Tras el varapalo recibido por ‘Los abrazos rotos’, al menos entre la crítica patria, Pedro Almódovar ha tratado de sacarse la espina con un proyecto que tenía en mente desde hacía tiempo, basado en el libro del prestigioso autor francés de novela negra, Thierry Jonquet, ‘Tarántula’.

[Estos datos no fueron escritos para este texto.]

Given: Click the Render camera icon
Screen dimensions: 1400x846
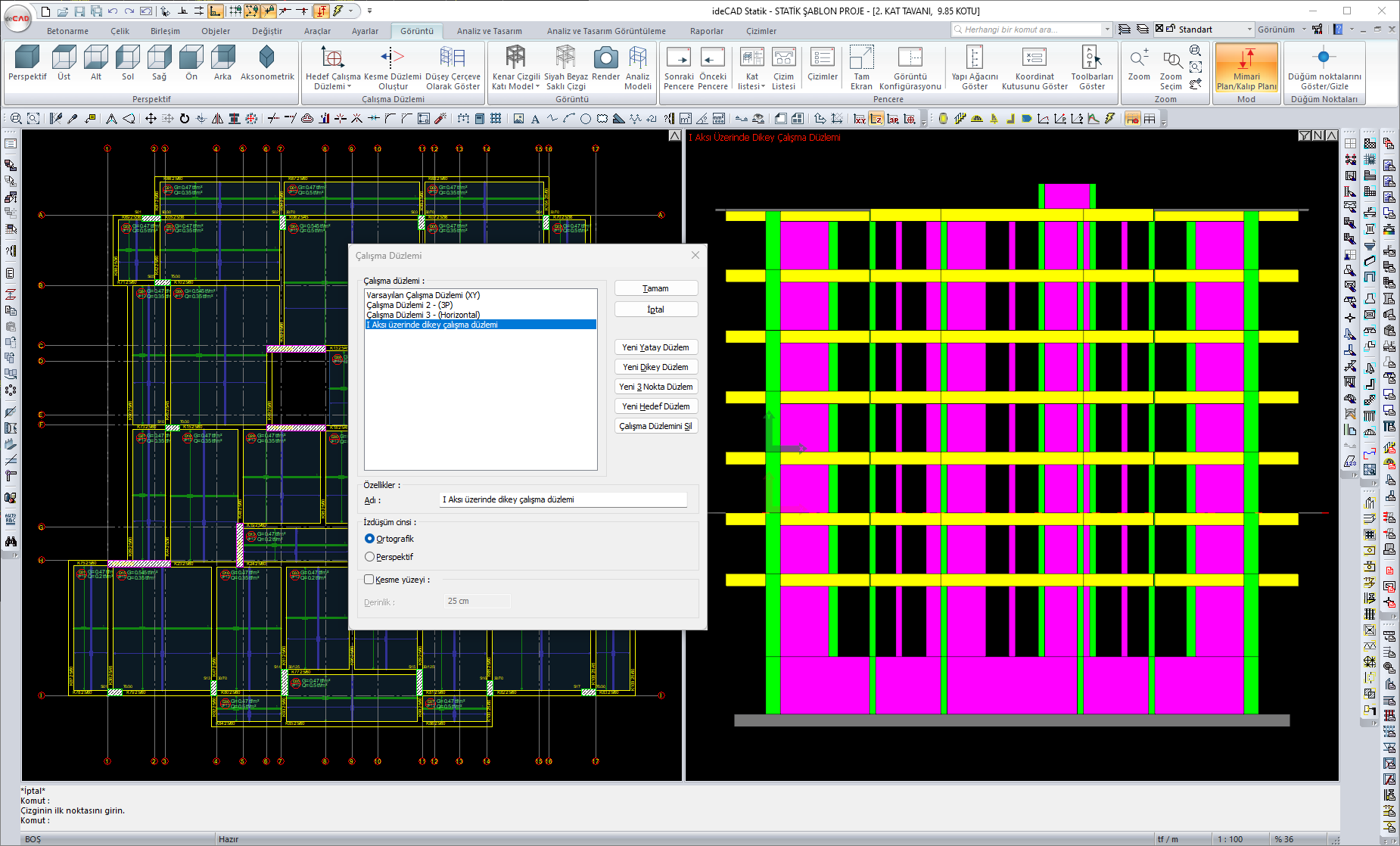Looking at the screenshot, I should pyautogui.click(x=605, y=58).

No es fácil resumir un argumento complejo y complicado en unas pocas líneas, pero ahí va. El protagonista es un cirujano plástico, encarnado por Antonio Banderas, obsesionado por encontrar un injerto de epidermis a raíz de haber sido incapaz de salvarle la vida a su mujer, carbonizada en un accidente de tráfico. Y que, a tal fin, se recluye en su finca toledana -abandonando a su adinerada clientela- para experimentar con materia prima de procedencia animal utilizando cobayas y medios tan ilegales como perversos.
A todo ello, se suma la trágica pérdida de su única hija -traumatizada y disminuida mental y emocionalmente- tras sufrir un intento de agresión sexual. El resultado es un hombre enloquecido, sediento de venganza y sin nada que perder que llegará hasta el final sin importarle medios ni consecuencias. Contando con la lealtad de una mujer, interpretada por Marisa Paredes, algo más que una sirvienta y ama de llaves, llena de secretos, y con un prisionero al que le irá cambiando algo más que la piel.
Esta densidad argumental la ha plasmado, por así decirlo, en una amalgama de géneros tales como el drama, expresionismo, negro, el terror -con raíces del gallio italiano, cuyos máximos exponentes siguen siendo Mario Bava y Dario Argento- o la ciencia ficción.
Cada uno de ellos, abordados en solitario, presenta no pocas dificultades. Pero, como en este caso, más que juntos y en armonía, revueltos constituyen una mezcla tan explosiva como indigesta. Además el humor profundo que puede coexistir con las desgracias está ausente -salvo el involuntario, que provoca carcajadas disonantes…-, la ironía -hay quien se la ve… debe ser muy soterrada- y sobre todo la austeridad, la contención y el pulso firme.
Estamos ante un realizador que se cree capaz de hacerlo todo y de hacerlo todo bien. Ante un hombre de cine que da un salto en el vacío con la certeza de renovar y trascender estilos, desde una óptica tan contemporánea como clásica. Y que, desde la opinión de quien esto firma, naufraga estrepitosamente en el intento. Sus pretensiones son tan enormes como llamativa la pobreza de los resultados. Y hasta qué punto…
La puesta en escena, lejos de la madurez estilística de la que es capaz, resulta chocante. Alterna una factura de una tosquedad sorprendente -¡con José Luis Alcaine en la fotografía!- con ocasionales exhibiciones de su poderío visual. En uno u otro caso, ambos extremos nada ayudan a la lógica interna o armazón del relato. Por el contrario, la entorpecen y dificultan.
El guión, no debería empecinarse en escribirlo, y el ritmo oscilan a base de golpes de efecto sin solución de continuidad. Incluso la partitura del gran Alberto Iglesias, obsesiva y ampulosa, subraya el vacío espectacular del conjunto.
En cuanto al reparto, Banderas, a quien el manchego ha dirigido en otras ocasiones como nadie lo ha hecho, está marcado por una presunta intensidad contenida tan rígida y trasnochada, tan encorsetada y estática, que falsea radicalmente su particular doctor Frankenstein y sus dramáticas circunstancias. Marisa Paredes peca de enfática. Hay un secundario, a quien ni nombraremos, pues su aparición es simplemente caricaturesca. José Luis Gómez y Eduard Fernández apenas si se dejan ver. La función es de l@s jóvenes Jan Cornet, Blanca Suárez y, sobre todo, Elena Anaya. Ella sí sabe transmitir vida y verdad, tragedia y lirismo a su atormentado personaje.
Esta piel fílmica que rubrica Almodóvar está muy lejos de la transgénesis codiciada por su héroe. Por el contrario, está habitada por tantos retales y costurones como las bandas elásticas que aprisionan y oprimen la anatomía de su protagonista femenina.